Zur Gegenwehr gegen die sehr unterschiedlich agierenden Monster und die beeindruckenden Endgegner hat der Drifter lediglich ein Schwert und eine Pistole zur Verfügung, die sich im Spielverlauf upgraden lassen. Im Zweifelsfall ist aber stets Beweglichkeit oberstes Gebot. Das Beherrschen des flinken Ausweichsprungs – auch dieser lässt sich später gegen Bezahlung verbessern – ist essentiell fürs Überleben; wer sich nur auf Health-Packs verlässt, wird wiederholt an seine Grenzen stoßen. Die für Joypads konzipierte Steuerung überzeugt dabei übrigens bei weitem mehr als jene für Maus und Tastatur.

Neue, alte Härte

Allzu oft wird bei aller Nostalgie über die nie vergessenen Klassiker der eigenen Spielebiografie vergessen, was außer Pixelgrafik und Chiptunes-Soundtrack nebenbei noch zentrales Element dieser Spiele der Games-Frühzeit war – und das ist ein Schwierigkeitsgrad, der nach heutigen Maßstäben durchaus beachtlich ist. Auch hier bleibt "Hyper Light Drifter" seinen Vorbildern mehr als treu und fordert Spielerinnen und Spieler mit teils knapp an der Frustrationsgrenze entlangbalancierenden Herausforderungen.
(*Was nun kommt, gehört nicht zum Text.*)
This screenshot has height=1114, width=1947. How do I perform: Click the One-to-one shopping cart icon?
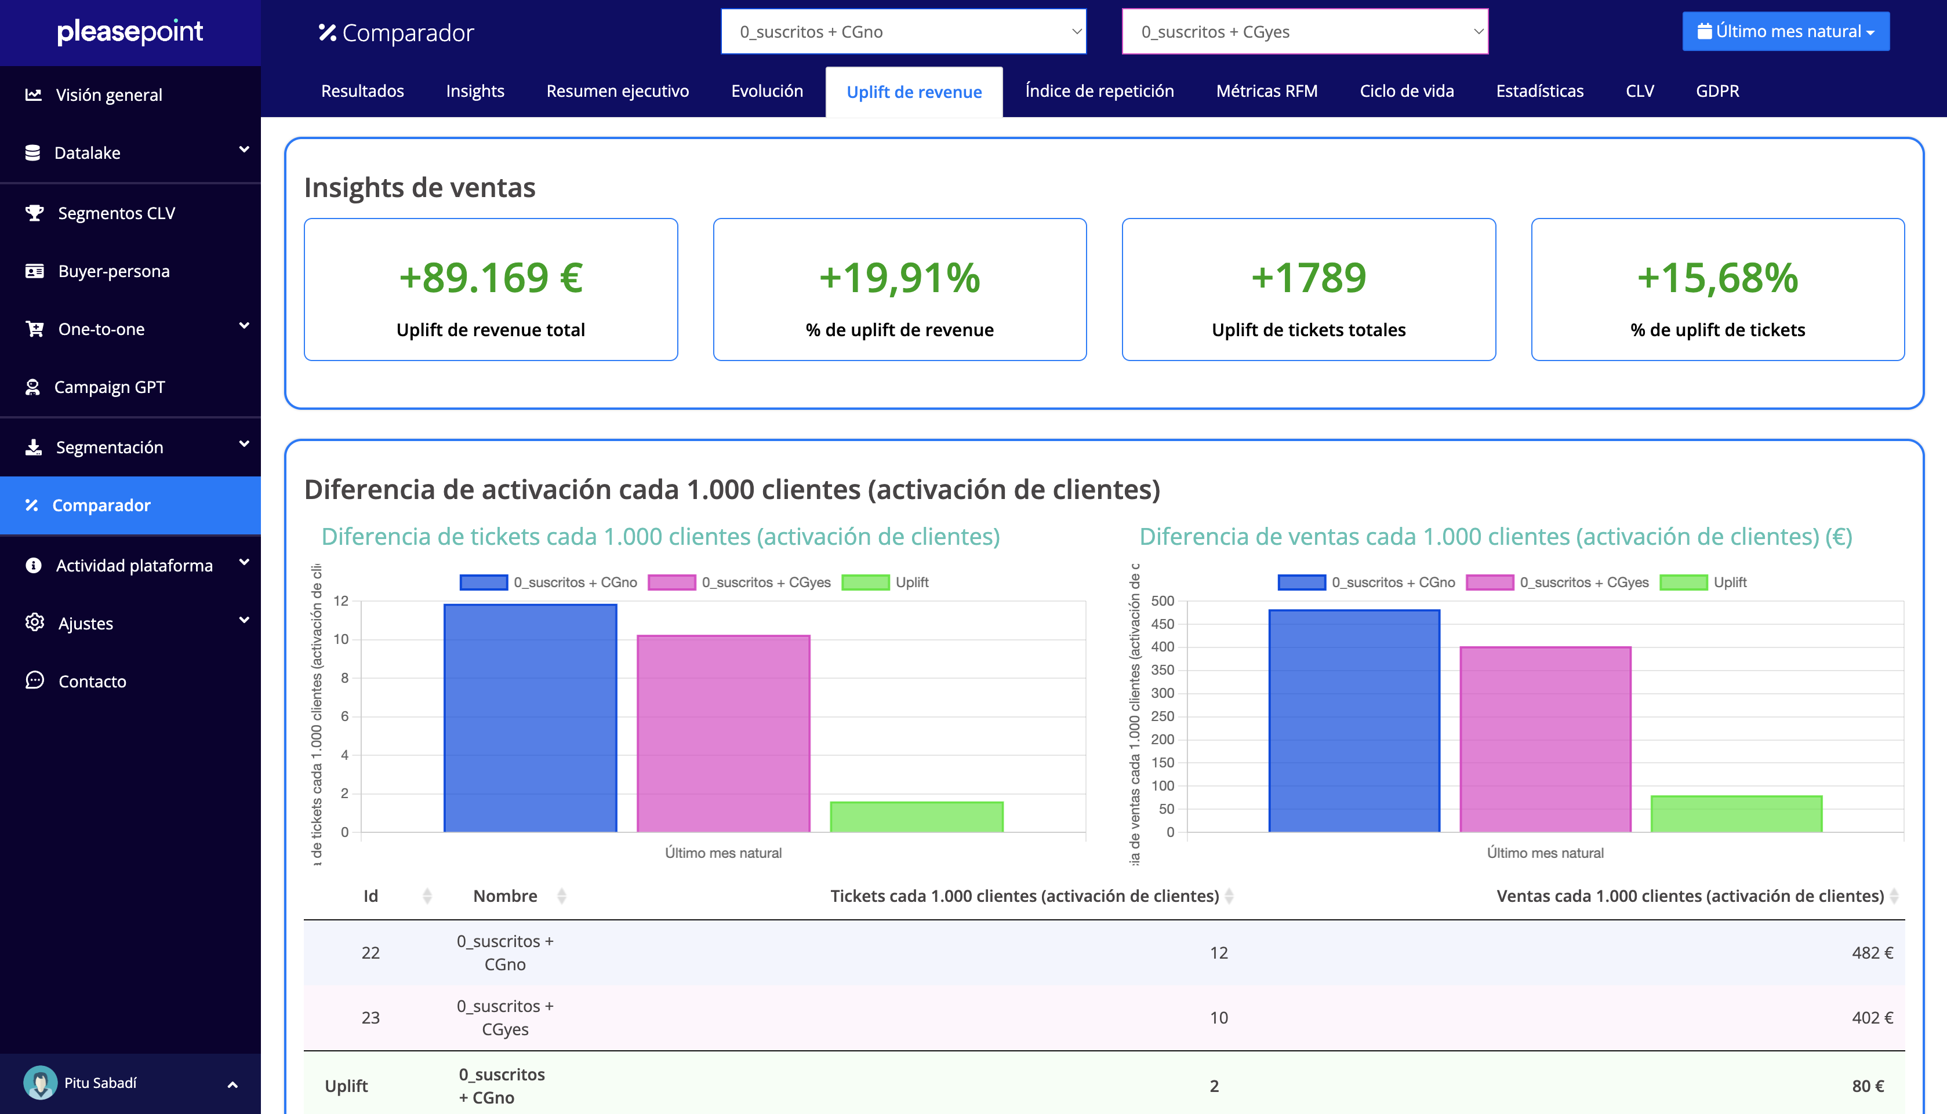point(34,329)
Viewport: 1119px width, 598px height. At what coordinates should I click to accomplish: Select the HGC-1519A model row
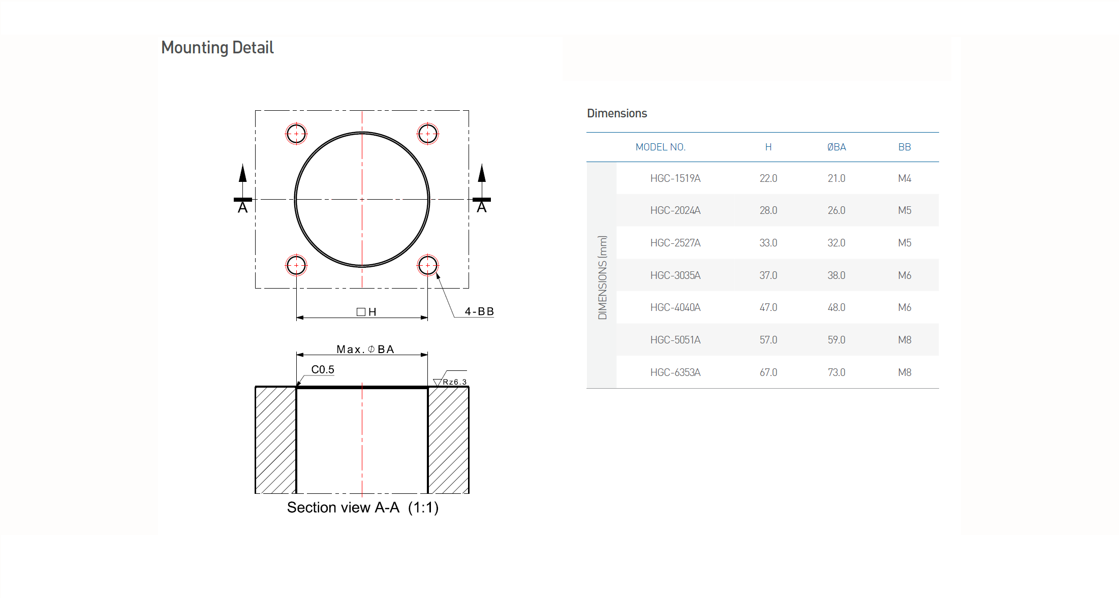pos(675,178)
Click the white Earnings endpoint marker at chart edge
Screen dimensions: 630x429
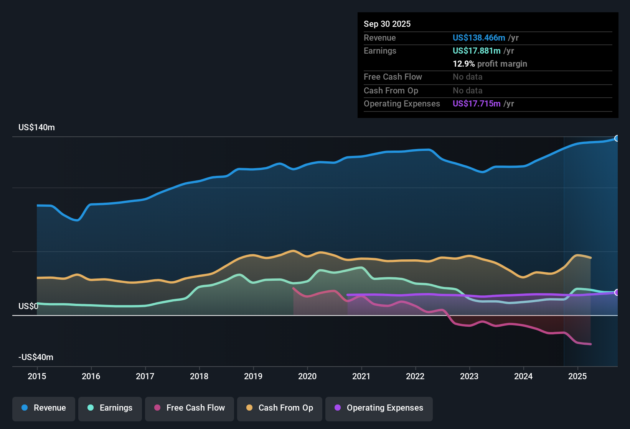pos(617,292)
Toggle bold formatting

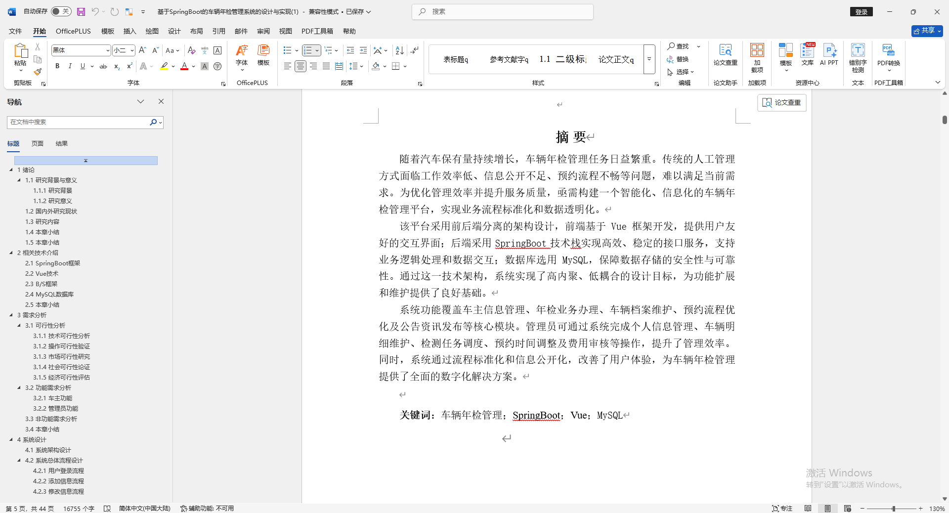57,66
Man mag kaum das Schlagwort der "neuen Härte" auspacken, denn eigentlich ist diese im Gegenteil durchaus klassisch. Im Gegensatz zu Spielen wie "Dark Souls" verzichtet "Hyper Light Drifter" aber auf zusätzliche Bestrafung und versetzt die Spielfigur beim Exitus lediglich an den letzten, meist wenig weit entfernten Speicherpunkt. Spielerinnen und Spielern mit niedriger Frustrationstoleranz bleibt bei wiederholtem Scheitern dann auch als Alternative, andere Teile der Welt zuvor zu erforschen oder im zentralen Städtchen in noch bessere Ausrüstung zu investieren. Dass für die Finanzierung dieser Upgrades hin und wieder schon erforschte Gegenden bis in die letzten Winkel abgesucht werden müssen, ist ein kleiner Wermutstropfen im ansonsten makellosen Gamedesign.

Video: Trailer zu "Hyper Light Drifter"
Heart Machine

Fazit

Die Vorfreude nicht nur der Kickstarter-Finanzierer war berechtigt: "Hyper Light Drifter" ist durch seinen einzigartigen Stil, seine in jeder Minute spürbare Liebe zum Detail, sein hartes, aber stets faires Gameplay und seine einzigartige Atmosphäre ein herausragendes Indie-Abenteuer nicht nur für Freunde seiner klassischen Vorbilder geworden.

Auch Pixel-Skeptiker sollten einen Blick riskieren: Hier ist einmal der Retro-Look mehr als nur billige Oberfläche, sondern stimmiges und rundum gelungenes Element eines Spiels, das mit zeitloser Qualität überzeugt. Und auch die Hardcore-Fraktion sollte sich vom vielen Rosa nicht abschrecken lassen: "Hyper Light Drifter" mag zwar knallbunt sein – aber es ist auch ganz schön tödlich. (Rainer Sigl, 4.2016)

"Hyper Light Drifter" ist für Windows, Mac und Linux erschienen. Versionen für PS4 und XBO sind in Vorbereitung. UVP: 19,99 Euro.